En parallèle, le comédien en devenir se passionne pour le chant lyrique. Après avoir suivi, dès ses 16 ans, des cours particuliers, il s’inscrit donc aussi à une formation spécialisée au conservatoire de La Rochelle. « Une fois par semaine, se remémore Flannan Obé, je faisais l’aller- retour. C’était fatigant mais vital. Depuis que j’avais été membre d’un chœur au lycée, le chant faisait partie intégrante de ma vie. Je ne me voyais pas y renoncer. Même si je me considère surtout comme un comédien, le chant reste indissociable de mon métier. Au début, j’ai participé à des spectacles chantés presque par hasard… et ce fut une évidence. Aussi maladroit que cela puisse paraître, j’étais à ma place. »

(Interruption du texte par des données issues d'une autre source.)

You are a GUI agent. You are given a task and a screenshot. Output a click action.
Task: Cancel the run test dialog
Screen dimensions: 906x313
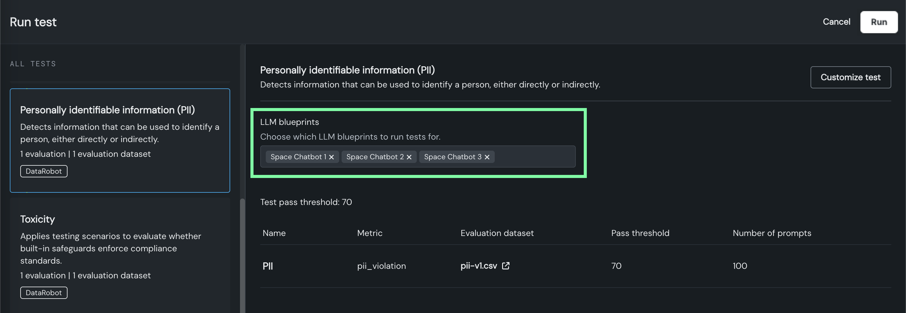pyautogui.click(x=836, y=22)
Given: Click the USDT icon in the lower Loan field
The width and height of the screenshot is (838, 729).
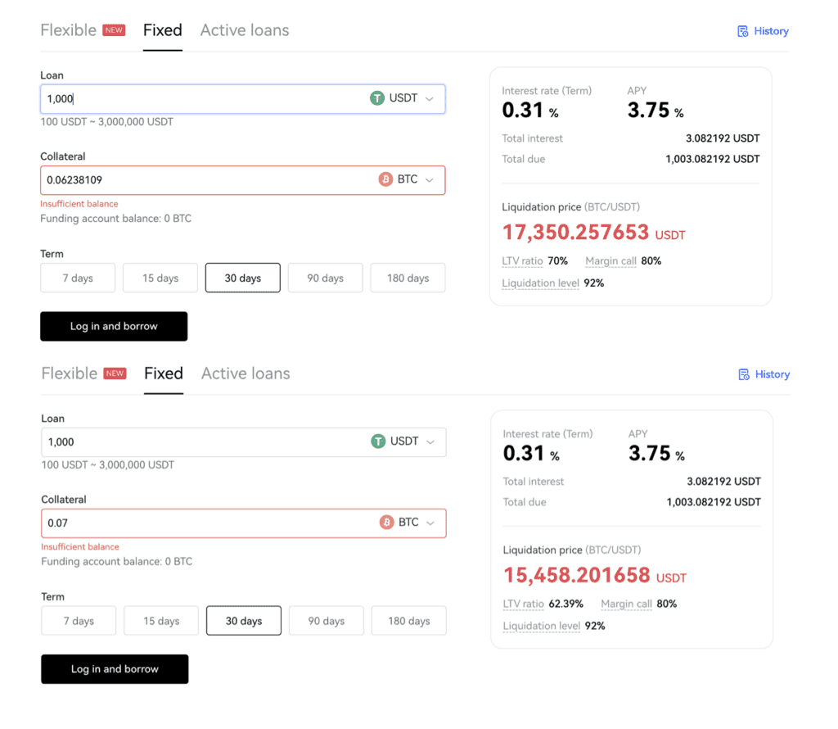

Chanteur, dans la catégorie ténor, il l’est, même s’il avoue que n’ayant pas suivi un cursus de chanteur d’opéra, il se sent parfois complexé… Mais comédien, il l’est aussi. Dans les deux cas, Flannan a une corde de plus à son arc. Loin de s’en contenter, en intégrant le casting de comédies musicales, il a dû se mettre à la danse. S’il a toujours aimé danser et bouger, ce n’était pas suffisant. « Il y a une dizaine d’années, se souvient-t-il, j’ai commencé à prendre des cours de danse classique, puis de modern Jazz et enfin, de claquettes. J’ai dû, en peu de temps, apprendre les bases. Le reste, c’est sur le tas que je l’ai découvert, au cours de différents spectacles. C’est une sorte de formation continue. »
Premières expériences
A tout juste 14 ans, Flannan Obé joue sa première pièce : La nuit des rois de William Shakespeare. C’est le spectacle de fin d’année du conservatoire de Pantin. « La vie est parfois surprenante, dit-il avec espièglerie. Il y a peu, j’ai rejoué sur la même scène ! J’ai eu le sentiment d’avoir effectué un premier cycle dans ma vie d’artiste…. Depuis mes débuts, il y a donc 25 ans, j’ai bien sûr évolué. J’ai appris mon métier, j’aborde le travail de façon plus sereine, mais les doutes sont toujours là ! Quoi qu’il en soit, je n’ai jamais voulu changer ou arrêter d’être sur scène. Si un jour, cela s’arrêtait, c’est vers l’écriture que je me tournerai. »
Les grandes étapes
Tout a réellement commencé par un trio : Lucienne et les garçons. Durant 7 ans, avec ses complices, la soprano Lara Neumann et le pianiste Emmanuel Touchard, Flannan Obé, a sillonné la France, de Paris à Avignon, avec deux spectacles qui avaient comme thématiques les chansons drôles et coquines des années folles, puis de l’entre-deux guerres. « C’est parti d’une discussion dans un pavillon de banlieue, se souvient-il, avec deux de mes amis. J’avais 27 ans à l’époque. Quand on a commencé à poser sur le papier nos idées, on ne savait pas si cela ferait rire d’autres personnes que nous. C’était un nouveau challenge : écrire pour nous, faire un spectacle qui combinait chant, jeu et quelques chorégraphies. C’était très music-hall à l’ancienne, une culture un peu surannée mais qui me touche énormément… sans doute à cause de mon père…». Agé de 86 ans aujourd’hui, Jean Obé a fait ses débuts, en écrivant et interprétant ses propres chansons, au petit cabaret de « l’Ecluse« , en même temps que Barbara. « J’en conviens, confesse le jeune artiste, j’adore ce style très français ! Mais je suis tout aussi passionné par la comédie musicale américaine.»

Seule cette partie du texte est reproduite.